It is rare for someone to end up in foreclosure strictly because they got in over their heads in a mortgage, but it does happen. More likely, you bought a house you could afford at the time and your financial situation has changed due to employment or other unforeseeable circumstances. Regardless of how you came into mortgage debt, there are a few ways to avoid foreclosure now or in the future.
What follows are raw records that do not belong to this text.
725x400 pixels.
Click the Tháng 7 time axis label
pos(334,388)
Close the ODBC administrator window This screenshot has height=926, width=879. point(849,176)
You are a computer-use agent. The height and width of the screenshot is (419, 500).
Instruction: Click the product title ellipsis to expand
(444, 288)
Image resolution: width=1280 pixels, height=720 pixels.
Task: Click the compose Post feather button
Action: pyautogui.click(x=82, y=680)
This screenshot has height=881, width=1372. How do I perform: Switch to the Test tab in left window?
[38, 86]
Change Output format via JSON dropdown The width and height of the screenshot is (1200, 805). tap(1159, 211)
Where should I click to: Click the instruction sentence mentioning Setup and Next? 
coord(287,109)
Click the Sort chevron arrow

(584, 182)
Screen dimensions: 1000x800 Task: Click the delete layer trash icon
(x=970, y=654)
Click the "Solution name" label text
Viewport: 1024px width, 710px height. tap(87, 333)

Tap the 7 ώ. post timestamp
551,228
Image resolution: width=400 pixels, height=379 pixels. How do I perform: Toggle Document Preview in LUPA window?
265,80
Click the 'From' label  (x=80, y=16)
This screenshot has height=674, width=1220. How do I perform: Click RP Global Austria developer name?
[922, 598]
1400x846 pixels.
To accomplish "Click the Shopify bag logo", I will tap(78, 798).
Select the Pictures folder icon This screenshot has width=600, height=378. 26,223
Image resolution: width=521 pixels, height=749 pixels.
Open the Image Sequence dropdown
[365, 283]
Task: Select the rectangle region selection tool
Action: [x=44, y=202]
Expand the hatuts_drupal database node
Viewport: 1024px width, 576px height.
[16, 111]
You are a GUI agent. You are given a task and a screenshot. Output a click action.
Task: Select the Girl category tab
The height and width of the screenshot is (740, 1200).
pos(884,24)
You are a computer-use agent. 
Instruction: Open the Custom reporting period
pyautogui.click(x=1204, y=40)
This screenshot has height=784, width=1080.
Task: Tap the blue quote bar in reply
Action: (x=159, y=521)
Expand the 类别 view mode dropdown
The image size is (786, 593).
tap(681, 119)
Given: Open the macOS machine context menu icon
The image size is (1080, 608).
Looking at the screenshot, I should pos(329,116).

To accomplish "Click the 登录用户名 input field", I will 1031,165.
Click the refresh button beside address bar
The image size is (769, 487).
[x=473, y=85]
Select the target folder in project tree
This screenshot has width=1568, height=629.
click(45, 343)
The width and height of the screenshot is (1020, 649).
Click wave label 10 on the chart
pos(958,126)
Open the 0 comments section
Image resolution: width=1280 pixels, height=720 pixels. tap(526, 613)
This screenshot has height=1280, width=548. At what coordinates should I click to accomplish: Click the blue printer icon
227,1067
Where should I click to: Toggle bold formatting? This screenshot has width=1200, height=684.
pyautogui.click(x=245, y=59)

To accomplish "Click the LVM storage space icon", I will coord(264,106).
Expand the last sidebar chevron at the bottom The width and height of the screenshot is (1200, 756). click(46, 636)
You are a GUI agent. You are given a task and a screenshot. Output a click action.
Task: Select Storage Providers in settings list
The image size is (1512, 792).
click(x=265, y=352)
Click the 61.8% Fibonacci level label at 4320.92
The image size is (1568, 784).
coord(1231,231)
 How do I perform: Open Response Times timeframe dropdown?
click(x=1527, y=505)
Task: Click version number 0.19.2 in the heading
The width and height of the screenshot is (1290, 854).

If you are already in a home and suspect you may be at risk of missing a mortgage payment, there is still time to take action against foreclosure. First, consider your options. Can you afford to refinance your mortgage? Refinancing into a lower interest rate can lower you payments, lowering your risk of default. However, there are some out of pocket costs associated with refinancing that should be considered. What about a mortgage modification? If your credit is moderate to excellent, you may be able to modify your existing loan and reduce your payments. Talk with your lender right away to discuss your options.
In The Future
The trick to avoiding problems with mortgage debt is to buy within reason; and now just now, but in the future as well. Just because you can afford your monthly payment, doesn’t mean you can sustain this payment if your income level or amount of expenses were to change down the road. A good rule of thumb is to ensure that your mortgage payment is not higher than 25% of your total monthly income each month. Buy a home with a price that fits this budget. If you do decide to purchase a home outside of your comfort zone, be sure you have at least 3 to 6 months worth of mortgage payments saved in an account to sustain your mortgage in the event of financial hardship.